▶ Task objective:
Start at the line with "Task: Click the Cancel button next to Send" in the records below, stop at the line with "The height and width of the screenshot is (716, 623).", and return every line in that span exactly, the two end lines included.

▶ Saved entries:
---*---

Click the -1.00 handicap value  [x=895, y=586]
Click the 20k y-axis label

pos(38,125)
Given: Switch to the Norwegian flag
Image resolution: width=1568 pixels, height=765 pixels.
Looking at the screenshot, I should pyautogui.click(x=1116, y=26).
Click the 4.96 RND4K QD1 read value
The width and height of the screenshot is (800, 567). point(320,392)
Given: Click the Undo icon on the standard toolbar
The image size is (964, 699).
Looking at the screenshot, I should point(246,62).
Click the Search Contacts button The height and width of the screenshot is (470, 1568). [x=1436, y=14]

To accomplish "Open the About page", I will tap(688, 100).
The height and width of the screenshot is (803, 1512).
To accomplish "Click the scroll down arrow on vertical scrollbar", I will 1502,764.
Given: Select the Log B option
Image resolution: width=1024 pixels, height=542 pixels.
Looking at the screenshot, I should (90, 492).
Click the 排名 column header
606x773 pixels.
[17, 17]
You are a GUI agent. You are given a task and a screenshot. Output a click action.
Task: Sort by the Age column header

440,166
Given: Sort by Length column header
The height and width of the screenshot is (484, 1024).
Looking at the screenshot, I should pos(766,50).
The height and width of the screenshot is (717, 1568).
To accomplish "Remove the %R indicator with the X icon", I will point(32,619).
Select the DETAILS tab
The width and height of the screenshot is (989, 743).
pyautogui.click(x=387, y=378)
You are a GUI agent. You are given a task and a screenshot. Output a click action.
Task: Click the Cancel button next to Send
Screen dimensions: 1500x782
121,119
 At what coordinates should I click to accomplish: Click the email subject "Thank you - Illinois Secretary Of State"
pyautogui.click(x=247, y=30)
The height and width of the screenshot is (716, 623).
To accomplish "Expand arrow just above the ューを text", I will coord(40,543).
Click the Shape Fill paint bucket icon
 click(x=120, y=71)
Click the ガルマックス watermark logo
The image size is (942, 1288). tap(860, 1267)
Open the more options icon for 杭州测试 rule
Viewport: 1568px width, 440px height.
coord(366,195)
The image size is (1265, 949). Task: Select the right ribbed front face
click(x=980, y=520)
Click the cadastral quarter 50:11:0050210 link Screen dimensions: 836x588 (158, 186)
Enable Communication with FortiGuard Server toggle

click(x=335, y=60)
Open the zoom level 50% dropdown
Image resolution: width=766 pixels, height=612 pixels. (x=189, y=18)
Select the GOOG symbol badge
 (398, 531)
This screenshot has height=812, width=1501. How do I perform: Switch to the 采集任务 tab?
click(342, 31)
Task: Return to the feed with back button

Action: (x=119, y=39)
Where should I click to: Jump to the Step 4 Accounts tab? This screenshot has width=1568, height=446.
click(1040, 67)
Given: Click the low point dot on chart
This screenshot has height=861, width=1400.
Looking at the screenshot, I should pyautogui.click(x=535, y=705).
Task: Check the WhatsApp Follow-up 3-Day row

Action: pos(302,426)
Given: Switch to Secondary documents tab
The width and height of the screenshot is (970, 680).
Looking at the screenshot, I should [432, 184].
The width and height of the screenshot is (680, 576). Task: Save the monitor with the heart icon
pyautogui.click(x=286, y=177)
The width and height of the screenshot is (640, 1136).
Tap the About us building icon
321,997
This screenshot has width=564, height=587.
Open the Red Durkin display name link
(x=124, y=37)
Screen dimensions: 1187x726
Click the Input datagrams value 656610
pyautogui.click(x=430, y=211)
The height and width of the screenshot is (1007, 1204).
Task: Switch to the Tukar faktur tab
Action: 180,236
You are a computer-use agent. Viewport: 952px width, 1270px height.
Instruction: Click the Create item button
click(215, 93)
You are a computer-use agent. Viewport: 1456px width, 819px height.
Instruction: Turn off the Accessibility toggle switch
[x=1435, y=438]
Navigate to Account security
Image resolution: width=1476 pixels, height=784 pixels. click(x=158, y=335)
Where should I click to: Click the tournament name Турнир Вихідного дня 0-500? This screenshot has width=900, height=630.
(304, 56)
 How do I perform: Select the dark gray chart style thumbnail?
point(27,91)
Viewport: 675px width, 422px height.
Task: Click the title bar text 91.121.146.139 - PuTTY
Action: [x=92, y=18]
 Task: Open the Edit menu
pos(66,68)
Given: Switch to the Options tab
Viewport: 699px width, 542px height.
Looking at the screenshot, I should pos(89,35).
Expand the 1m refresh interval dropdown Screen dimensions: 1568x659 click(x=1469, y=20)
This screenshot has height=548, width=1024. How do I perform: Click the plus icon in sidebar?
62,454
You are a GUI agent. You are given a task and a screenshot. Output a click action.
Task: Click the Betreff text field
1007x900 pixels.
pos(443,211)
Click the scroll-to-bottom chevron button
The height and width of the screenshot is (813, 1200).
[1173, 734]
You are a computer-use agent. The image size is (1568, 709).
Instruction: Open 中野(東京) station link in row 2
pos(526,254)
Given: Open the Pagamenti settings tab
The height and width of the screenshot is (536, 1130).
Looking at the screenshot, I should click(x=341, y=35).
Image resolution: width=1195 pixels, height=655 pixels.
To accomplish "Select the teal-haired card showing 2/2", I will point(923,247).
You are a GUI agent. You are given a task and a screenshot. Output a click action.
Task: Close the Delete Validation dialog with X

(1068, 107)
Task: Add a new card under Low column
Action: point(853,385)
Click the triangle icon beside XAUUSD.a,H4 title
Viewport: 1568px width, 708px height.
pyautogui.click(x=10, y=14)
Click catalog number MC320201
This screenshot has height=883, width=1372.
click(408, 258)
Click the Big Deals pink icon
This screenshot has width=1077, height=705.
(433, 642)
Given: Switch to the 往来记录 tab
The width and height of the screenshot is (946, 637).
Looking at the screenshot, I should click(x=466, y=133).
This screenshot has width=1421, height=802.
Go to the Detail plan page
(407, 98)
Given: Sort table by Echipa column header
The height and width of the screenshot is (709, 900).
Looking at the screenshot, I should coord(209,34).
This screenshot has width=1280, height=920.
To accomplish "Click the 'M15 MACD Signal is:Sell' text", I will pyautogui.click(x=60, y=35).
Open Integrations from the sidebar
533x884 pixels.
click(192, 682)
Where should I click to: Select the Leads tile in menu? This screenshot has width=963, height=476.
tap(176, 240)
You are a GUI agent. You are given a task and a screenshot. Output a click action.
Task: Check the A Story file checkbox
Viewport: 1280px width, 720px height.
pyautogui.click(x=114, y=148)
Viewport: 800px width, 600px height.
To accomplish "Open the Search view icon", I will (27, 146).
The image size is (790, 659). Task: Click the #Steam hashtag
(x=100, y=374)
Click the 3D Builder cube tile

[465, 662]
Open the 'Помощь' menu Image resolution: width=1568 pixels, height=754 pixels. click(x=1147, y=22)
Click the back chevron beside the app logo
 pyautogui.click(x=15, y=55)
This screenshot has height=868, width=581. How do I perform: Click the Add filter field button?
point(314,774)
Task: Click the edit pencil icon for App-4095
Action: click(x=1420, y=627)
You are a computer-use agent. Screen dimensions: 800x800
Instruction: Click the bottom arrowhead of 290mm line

---*---

▶ Task answer:
Task: Click the Cancel button next to Send
Screen dimensions: 1500x782
121,119
 At what coordinates should I click to accomplish: Click the email subject "Thank you - Illinois Secretary Of State"
pyautogui.click(x=247, y=30)
The height and width of the screenshot is (716, 623).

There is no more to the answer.